I wasn’t certain of anything at the moment. I was confused and buzzing with magic that wasn’t entirely my own. I’d lived through twenty-four hours from hell—with Nonna’s attack, my own brush with death, and being saved by my enemy. His power thrummed through me, filled me. For a second, I wanted him to reach over and drag his hands down my body. Which made no sense.

I couldn’t think with him standing so near. I desperately needed a moment to myself. To collect my thoughts and decide how to proceed. And I couldn’t accomplish any of those things with the half-naked demon crowding my space. Power surged through my veins.

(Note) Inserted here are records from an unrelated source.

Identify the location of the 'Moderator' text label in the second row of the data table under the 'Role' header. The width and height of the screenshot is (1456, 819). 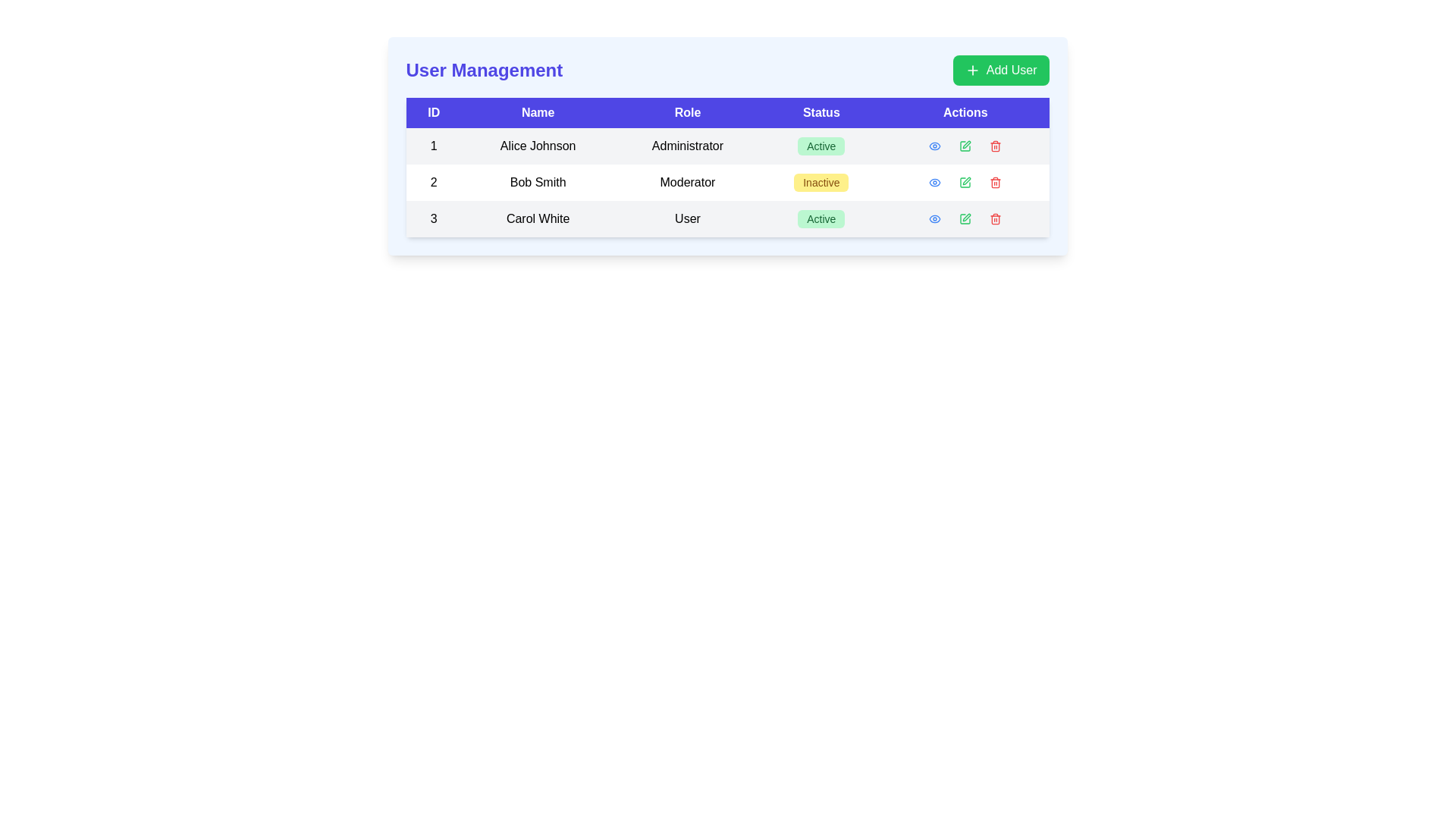
(687, 181).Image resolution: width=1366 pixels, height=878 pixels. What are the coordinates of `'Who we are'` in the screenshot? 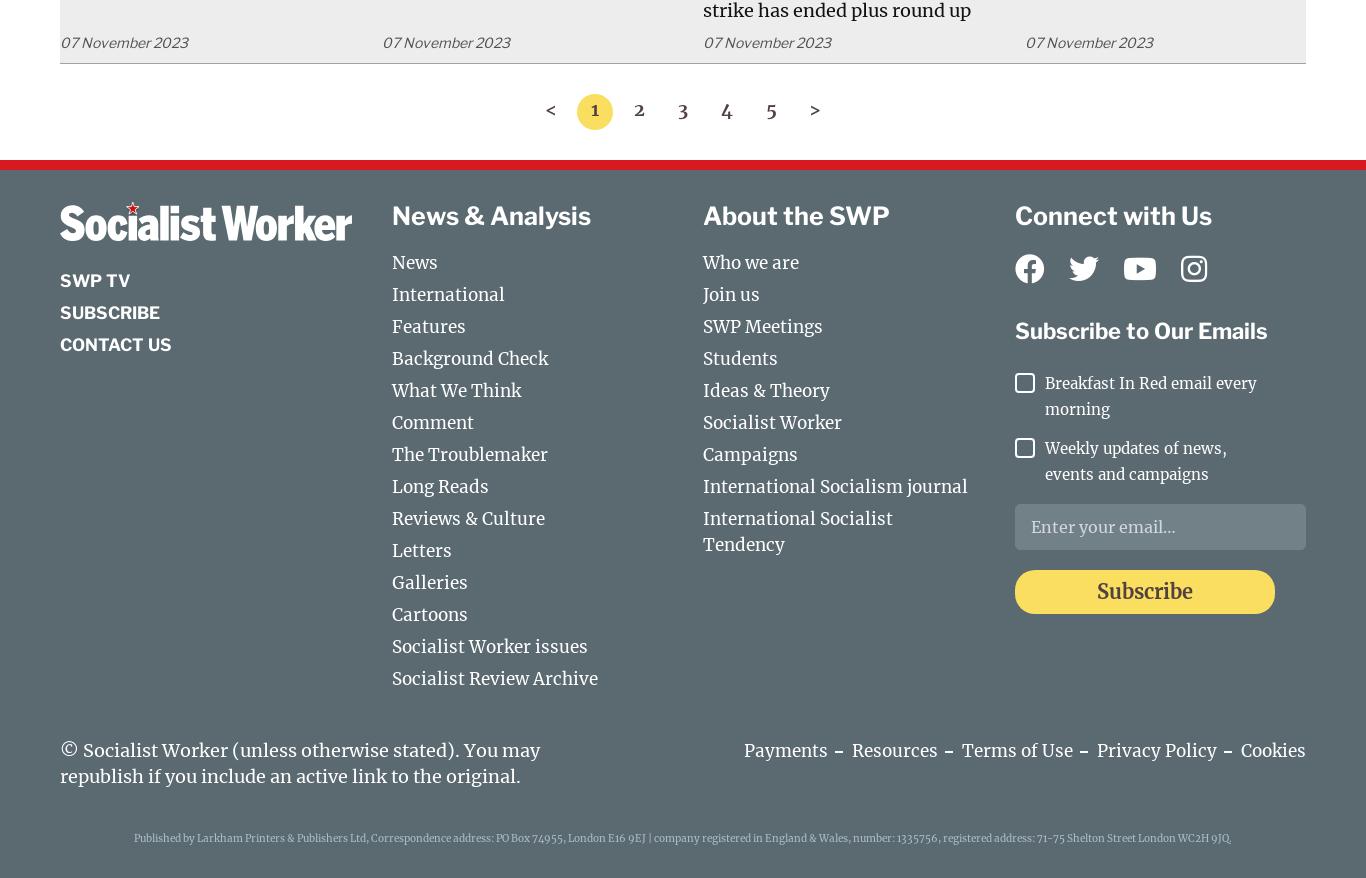 It's located at (751, 261). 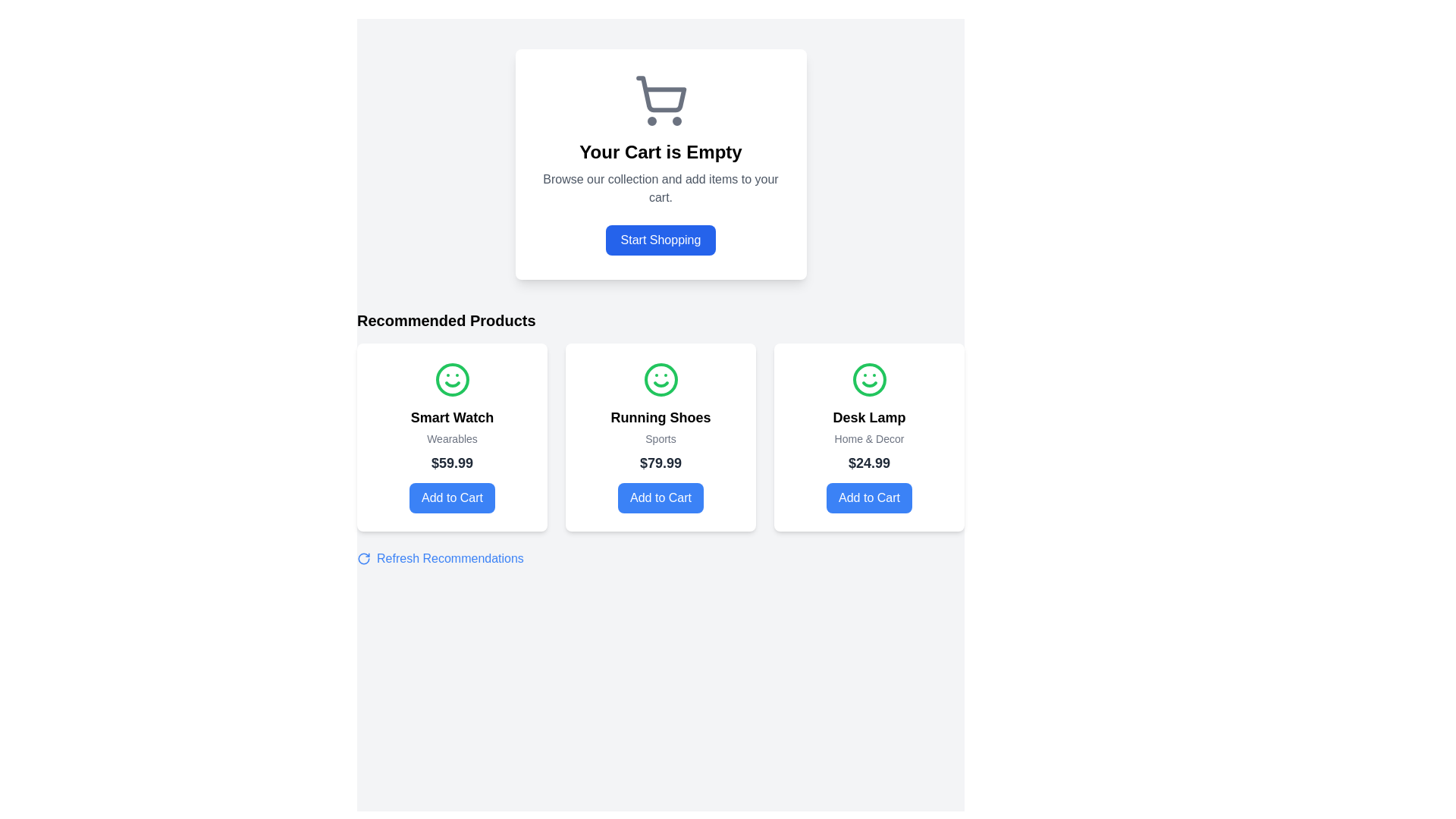 I want to click on the 'Add to Cart' button on the 'Desk Lamp' item card located in the bottom-right corner under the 'Recommended Products' section, so click(x=869, y=438).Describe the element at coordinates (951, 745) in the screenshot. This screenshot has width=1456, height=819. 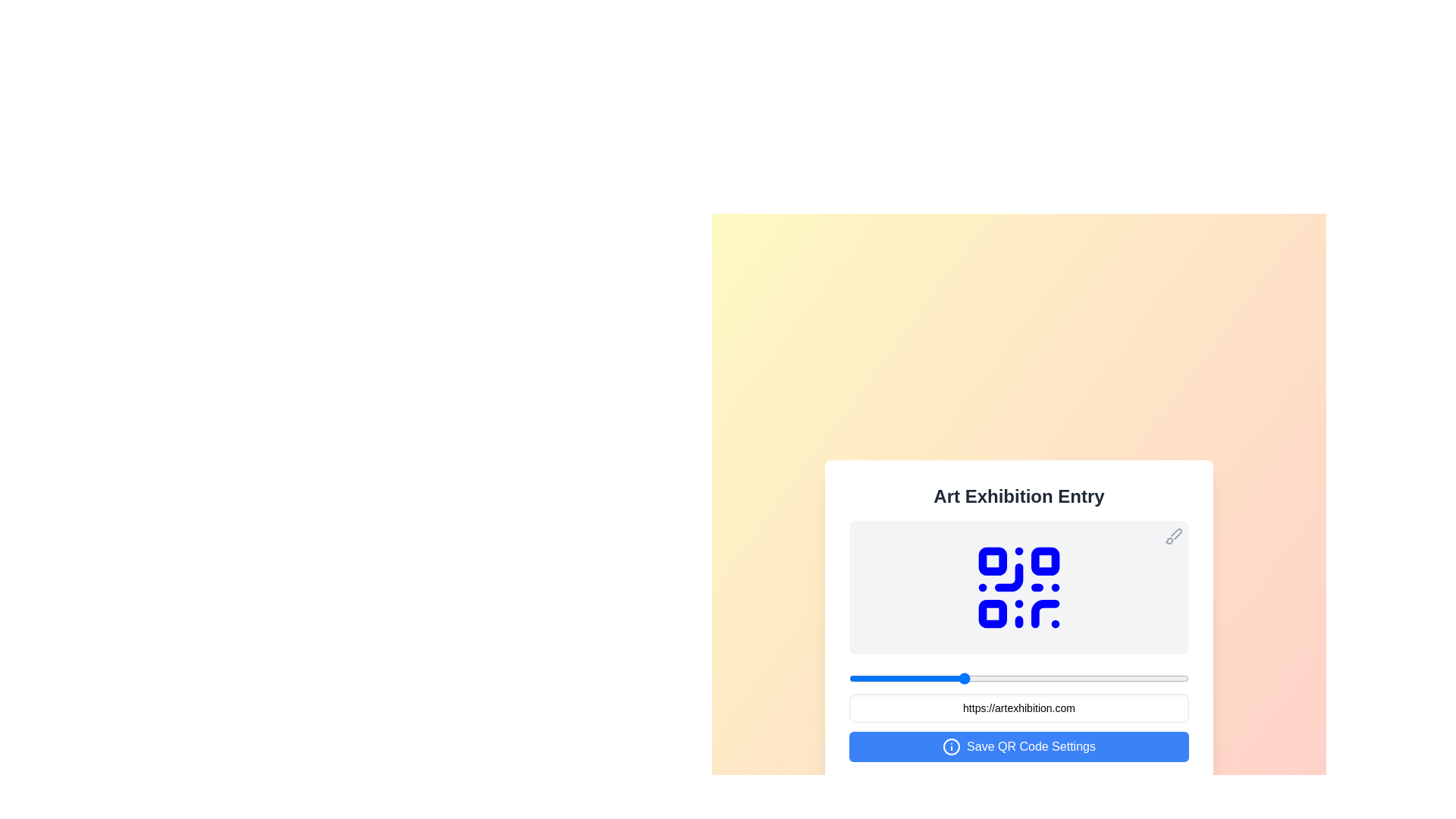
I see `the circular icon within the button located near the bottom-left side of the rectangular panel, which serves as a visual representation for triggering an action` at that location.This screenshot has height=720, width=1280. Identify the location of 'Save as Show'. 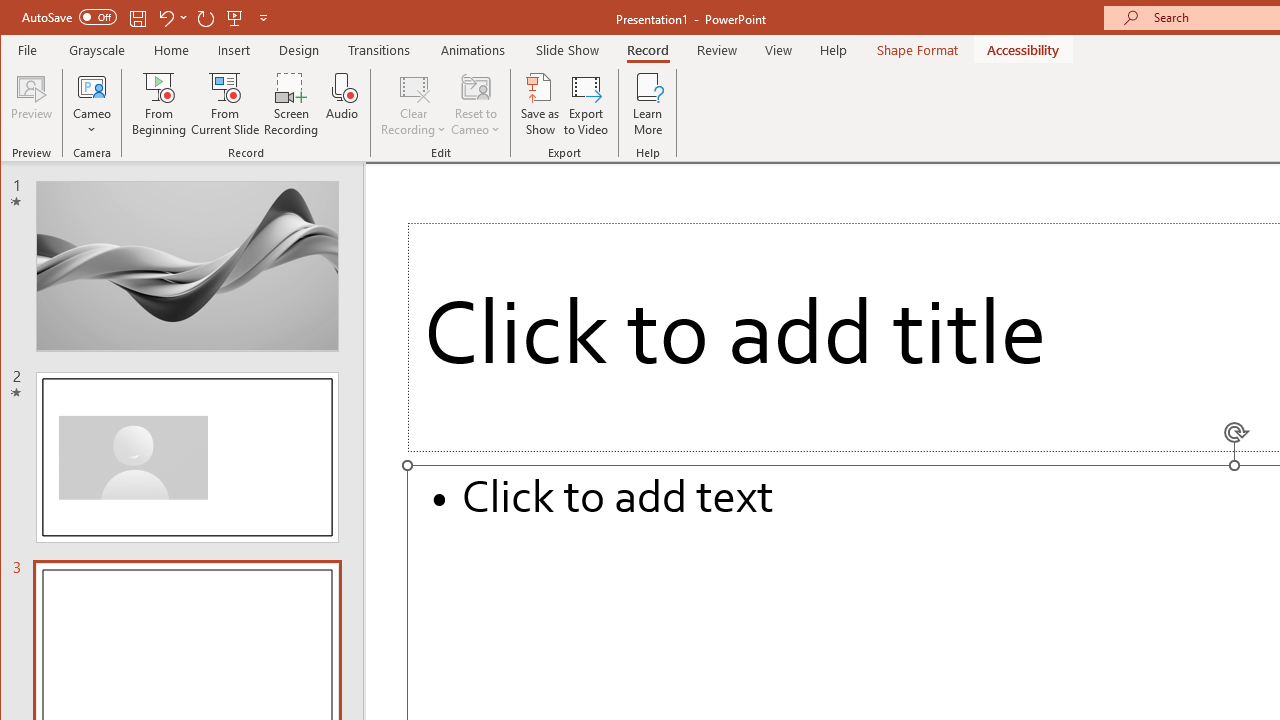
(540, 104).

Before Wrath dazzled me with more charm, I whispered a containment spell that must have been fueled with his demon magic because it did not go as planned. One second he was standing there, and the next he was gone. Winked out of existence. It happened so quickly, but I’d managed to catch a glimpse of his face before he’d disappeared. He’d looked so . . . betrayed.

A mix of emotion haunted me for several minutes. He was my enemy. Even if he’d saved me. That one act of goodness didn’t erase that fact. And yet I wasn’t sure if I hoped I’d sent him back to the underworld, or if I hoped he was imprisoned in the cave again. It shouldn’t matter where he was.

Even if I felt slightly guilty for using his own magic against him, I refused to let it color my judgment. He had his mission and I had mine. That was it. I rummaged around on the floor, but couldn’t find my clothes. Damned demon. Of all the ways he could take his vengeance, I didn’t predict walking through city streets naked to be one of them.

I glanced up, ready to curse Wrath to Hell again, and noticed a new dress folded in a neat pile in the corner where he’d been standing. I lifted it up, surprised by its beauty. Dark skirts had tastefully placed gold glitter sprinkled across them—not unlike his shimmering luccicare. Black sheer sleeves fell gracefully from an off-the-shoulder top. And a gold corset with thorns and wings stiched across the back finished it off. I forgot my clothing had been torn during the Viperidae attack. Some feeling I’d rather not dwell on took shape as I held the gown. I shoved it away.

The demon prince’s magic crackled under my skin, infected my soul. I didn’t want to like how alive it made me feel.

I quickly dressed, needing a mundane task to focus on while my feelings darted from one extreme to the next. With Wrath gone, it was only marginally easier to think. Mostly because my thoughts kept returning to him—to the expression on his face. I’d hurt his feelings. And it . . . bothered me. What a ludicrous turn of events. His family sent invisible ghost demons to attack my grandmother and steal my cornicello, and I was feeling bad about potentially banishing a demon to Hell. Where he lived and ruled. Probably happily. In the height of demonic luxury. With fire and brimstone and an orchestra of the screaming souls of the damned.

Still, it might have been a rash decision. Unpleasantness aside, Wrath could be useful to my quest for justice. I was almost positive he had ulterior motives for aligning himself with me, but when I really needed him, he’d been there. That act, above everything else, told me enough.

My soul was safe with him.

Which meant we could set our differences aside and work together to solve Vittoria’s murder. Neither one of us would love the idea, but at least I could trust that he wouldn’t kill me. As of now, the evidence was pointing to a prince of Hell being responsible for the murders, not witch hunters. After what happened with Greed and the attack on Nonna, I needed Wrath on my side.